The next step is to note that $$-\frac{F}A$$ is the momentum flux of the gas molecules through unit area of a layer of the gas. I don't understand this at all. So we have a layer of gas, and we're dragging it along at constant speed $$\langle u_x\rangle$$ by applying some force $$F.$$ Using force as the rate of change of momentum, I accept that $$\frac{F}A$$ represents the change in momentum in unit time of unit area of this layer, along the x direction. However how does this equal the x direction momentum of the molecules that passes through unit area in unit time of this layer? They seem to be unrelated.

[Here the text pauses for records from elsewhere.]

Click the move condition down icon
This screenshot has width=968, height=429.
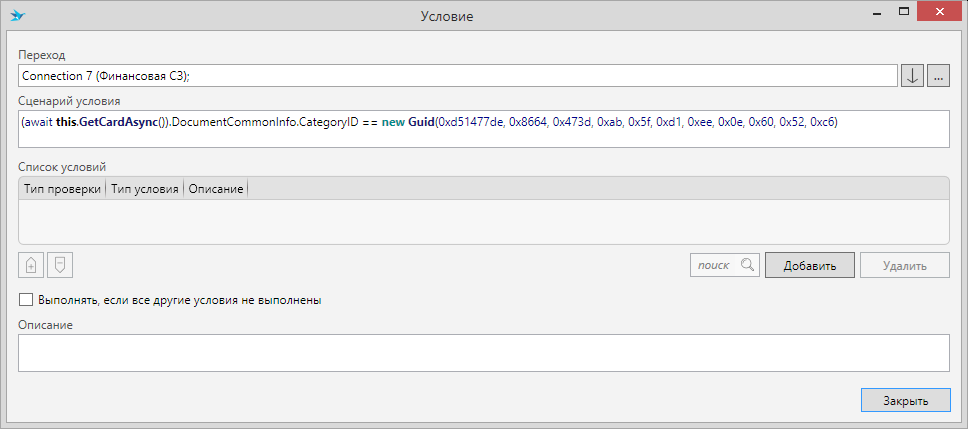tap(60, 265)
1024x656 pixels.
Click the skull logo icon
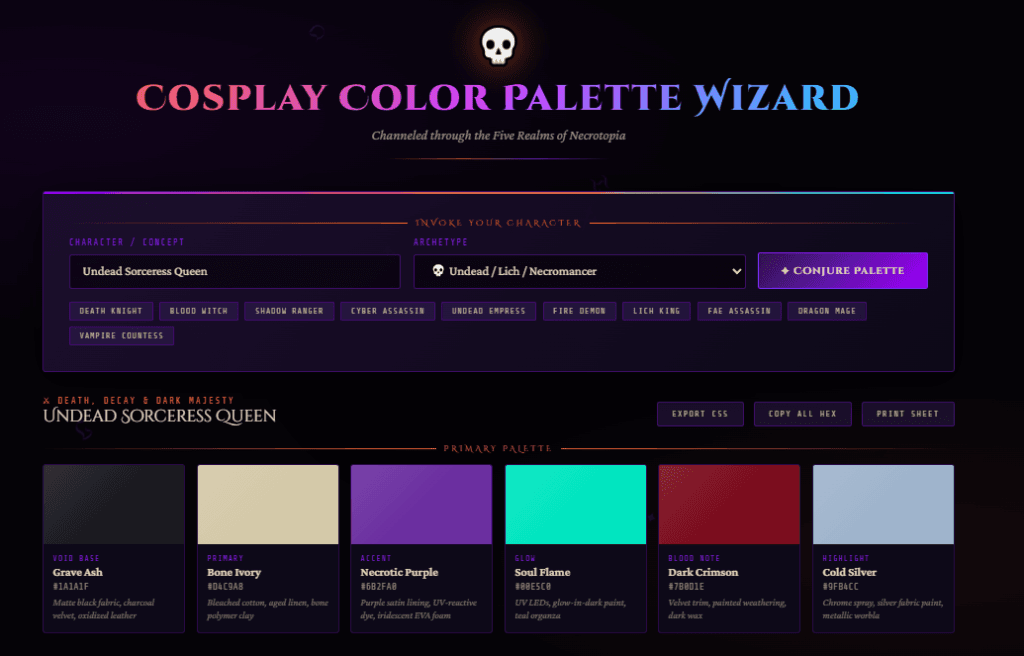[x=497, y=45]
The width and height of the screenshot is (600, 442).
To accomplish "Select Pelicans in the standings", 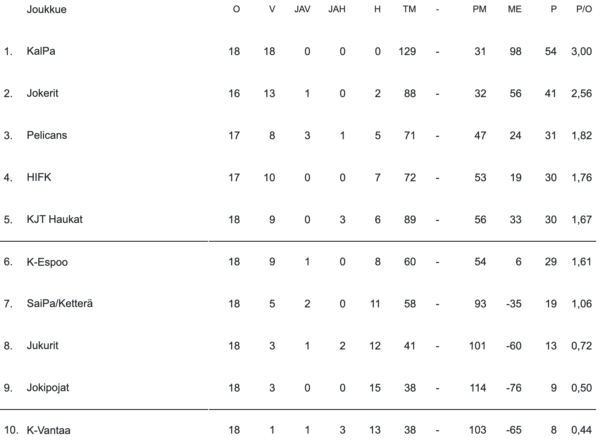I will tap(48, 135).
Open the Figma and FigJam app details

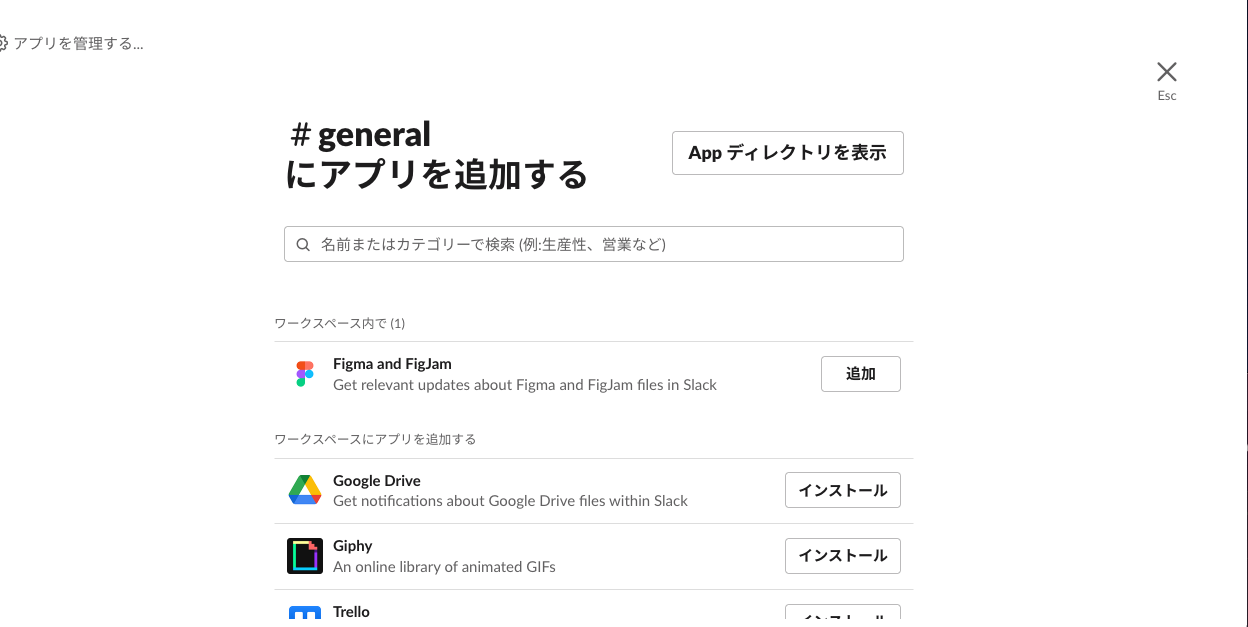(x=392, y=363)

Finally to calculate this flux (allowing us to find $$\eta$$) we use the fact that the number of particles in the speed interval $$[v,v+dv]$$ and the angle interval $$[\theta,\theta+d\theta]$$ is given by $$\frac{1}2nvf(v)\cos\theta \sin\theta\; dv\;d\theta$$. Then we say each molecule has travelled one mean free path $$\lambda$$ since it's last collision and so a distance $$\lambda \cos\theta$$ along the $$y$$ direction. This corresponds to a speed difference $$d\langle v_x\rangle=\frac{dv_x}{dy}dy=\frac{dv_x}{dy}\lambda \cos\theta$$ and so the momentum from this source is larger than that in our layer by an amount $$-m\left(\frac{d\langle u_x\rangle}{dy}\right)\lambda \cos\theta.$$ This is then multiplied by the above distribution and integrated over all speeds and all angles $$v\in[0,\infty]\qquad\text{and}\qquad\theta\in[0,\pi].$$ My issue with this bit is, why don't we just find the total momentum rather than the amount by which it exceeds the momentum of that layer?
This gives us the flux, so the shear stress, so by comparison $$\eta.$$ If anyone could give me some insight on at least one of those things I would be very grateful.
Best Answer
The gas is in a steady state, and momentum is being transferred. This means that a steady horizontal force on the top plate is required, and an equal and opposite force on the bottom plate. Each layer of gas receives momentum from above, and transfers the same momentum to the layer below it, so it undergoes no acceleration.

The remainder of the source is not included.